/wmh

data science-y stuff with warmachine and hordes

Primary LanguagePythonMIT LicenseMIT

WTC Tournament Analysis/Forecast

Intro

The Warmachine and Hordes World Team Championship (WTC) is the single largest gathering of high-level Warmachine and Hordes (WM/H) player in the world. Each participating country sponsors one or more five player teams which battle in a Swiss style tournament until only a single team is undefeated. The army lists for each team, which have been submitted in advance, and the eventual results of the tournament are made available in machine readable formats. This unique (in the world of WM/H tournaments) situation provides an excellent opportunity for a deep data analysis of the current state of high-level WM/H tournament play.

This project has two parts.

    1. Try to use previous WTC tournament results to forecast the results from the upcoming WTC.
    1. Using the tournament information (e.g., lists) to see if we can get deeper understanding of the meta. A basic question could be "do lists with more free points win more?"

For the forecasting portion. We've assigned each player (603 unique as of 2016) an Elo score initialized at 1500. We then update their individual rankings at the end of each round. If the Elo ranking was a good predictor of final placement, then we'd expect that the team with the highest combined Elo rank would win the tournament (spoiler: it's not).

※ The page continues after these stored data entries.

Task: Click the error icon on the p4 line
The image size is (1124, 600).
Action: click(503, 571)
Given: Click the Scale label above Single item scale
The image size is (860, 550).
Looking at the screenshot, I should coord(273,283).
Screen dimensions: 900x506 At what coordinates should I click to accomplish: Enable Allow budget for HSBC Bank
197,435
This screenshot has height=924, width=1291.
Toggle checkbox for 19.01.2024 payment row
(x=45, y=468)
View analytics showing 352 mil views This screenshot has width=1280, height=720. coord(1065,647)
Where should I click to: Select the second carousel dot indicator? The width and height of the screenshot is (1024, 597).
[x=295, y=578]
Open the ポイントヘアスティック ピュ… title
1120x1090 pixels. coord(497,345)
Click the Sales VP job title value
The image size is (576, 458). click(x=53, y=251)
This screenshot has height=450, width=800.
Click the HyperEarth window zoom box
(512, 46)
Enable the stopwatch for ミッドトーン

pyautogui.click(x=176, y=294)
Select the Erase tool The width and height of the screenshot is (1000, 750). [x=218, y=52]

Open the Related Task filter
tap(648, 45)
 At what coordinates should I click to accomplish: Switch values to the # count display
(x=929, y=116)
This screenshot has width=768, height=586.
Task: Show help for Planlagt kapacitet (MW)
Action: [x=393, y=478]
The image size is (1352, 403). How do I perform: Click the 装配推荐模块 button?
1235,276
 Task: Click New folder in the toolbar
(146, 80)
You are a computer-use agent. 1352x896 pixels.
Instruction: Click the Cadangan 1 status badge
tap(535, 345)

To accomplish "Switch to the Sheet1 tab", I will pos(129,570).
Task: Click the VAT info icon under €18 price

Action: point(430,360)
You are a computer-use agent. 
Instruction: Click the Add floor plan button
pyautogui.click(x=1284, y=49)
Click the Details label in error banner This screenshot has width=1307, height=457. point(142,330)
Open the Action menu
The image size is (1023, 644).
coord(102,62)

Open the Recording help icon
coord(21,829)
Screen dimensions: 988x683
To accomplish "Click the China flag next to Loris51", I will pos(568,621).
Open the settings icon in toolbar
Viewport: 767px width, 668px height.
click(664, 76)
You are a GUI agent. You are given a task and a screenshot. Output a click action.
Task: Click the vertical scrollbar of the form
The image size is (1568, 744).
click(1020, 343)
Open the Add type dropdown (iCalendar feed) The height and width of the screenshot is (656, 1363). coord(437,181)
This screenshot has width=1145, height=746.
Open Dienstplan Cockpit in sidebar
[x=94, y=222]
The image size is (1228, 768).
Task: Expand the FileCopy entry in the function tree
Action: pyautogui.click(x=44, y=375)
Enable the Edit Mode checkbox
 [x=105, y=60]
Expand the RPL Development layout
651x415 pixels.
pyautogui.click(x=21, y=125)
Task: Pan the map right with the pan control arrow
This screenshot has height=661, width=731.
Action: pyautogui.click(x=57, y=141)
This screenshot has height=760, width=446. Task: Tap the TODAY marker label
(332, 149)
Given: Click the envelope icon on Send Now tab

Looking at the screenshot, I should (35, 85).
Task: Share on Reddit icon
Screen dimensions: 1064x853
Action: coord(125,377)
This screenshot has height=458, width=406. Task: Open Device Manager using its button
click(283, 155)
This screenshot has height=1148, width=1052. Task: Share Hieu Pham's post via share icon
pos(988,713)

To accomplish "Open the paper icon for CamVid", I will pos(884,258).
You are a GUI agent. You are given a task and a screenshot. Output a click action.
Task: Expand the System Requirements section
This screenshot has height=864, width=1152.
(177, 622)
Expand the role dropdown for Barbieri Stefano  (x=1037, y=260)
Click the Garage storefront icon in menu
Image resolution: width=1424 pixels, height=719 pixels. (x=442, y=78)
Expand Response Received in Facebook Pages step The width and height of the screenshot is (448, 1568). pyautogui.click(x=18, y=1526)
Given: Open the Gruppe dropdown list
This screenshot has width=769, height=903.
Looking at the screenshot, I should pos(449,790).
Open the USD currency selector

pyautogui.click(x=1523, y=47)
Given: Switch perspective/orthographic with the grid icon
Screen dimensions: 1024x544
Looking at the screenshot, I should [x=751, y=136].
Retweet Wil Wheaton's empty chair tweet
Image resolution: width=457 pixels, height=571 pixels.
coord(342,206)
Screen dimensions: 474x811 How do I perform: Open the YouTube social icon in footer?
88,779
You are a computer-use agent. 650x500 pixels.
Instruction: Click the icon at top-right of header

In each match up we also calculate the probability of each player winning the game (pwin). This is defined as:

1 / (1 + 10 ** ((B - A) / 400))

This works really well for Chess where the game is balanced well. In WM/H their are many ways to win and many different match ups that could possibly occur. Currently, pwin does not take any of this additional information into account. In the future we will define corrections to the Elo ranking which attempt to take into consideration things like the margin of victory (MOV) and other information, such as the specific match up. Most of these corrections are entirely data driven. We build a model of each player's good and bad match ups and then constantly update things as the dataset grows.

DIY

If you'd like to have a look a the data with the Elo scores check out any of the *_results_elo.json files. These files contain all of the original data along with the individual Elo scores for each of the players. The data in wtc_data is the original (after a bunch of cleaning and corrections -- mkPlayers.py) data and really shouldn't be modified. This is just so I don't have to fix things if I really break something.

The data in model_data contains all (really most) of information about the point costs for individual models. This isn't used for the forecasting, but will be used after the tournament ends when we try to answer questions like the one above.

The ranking model is given in elo.py and can be fiddled as much or as little as you like. In the coming days, I'll try to get a better model up and running to see if I can actually get some decent forecasts before the tournament starts.

Contribute

Pull requests are welcome.

License

All of the original code is licensed under the MIT license. See the attached LICENSE.md file. Anything that isn't original code is probably owned by Privateer Press.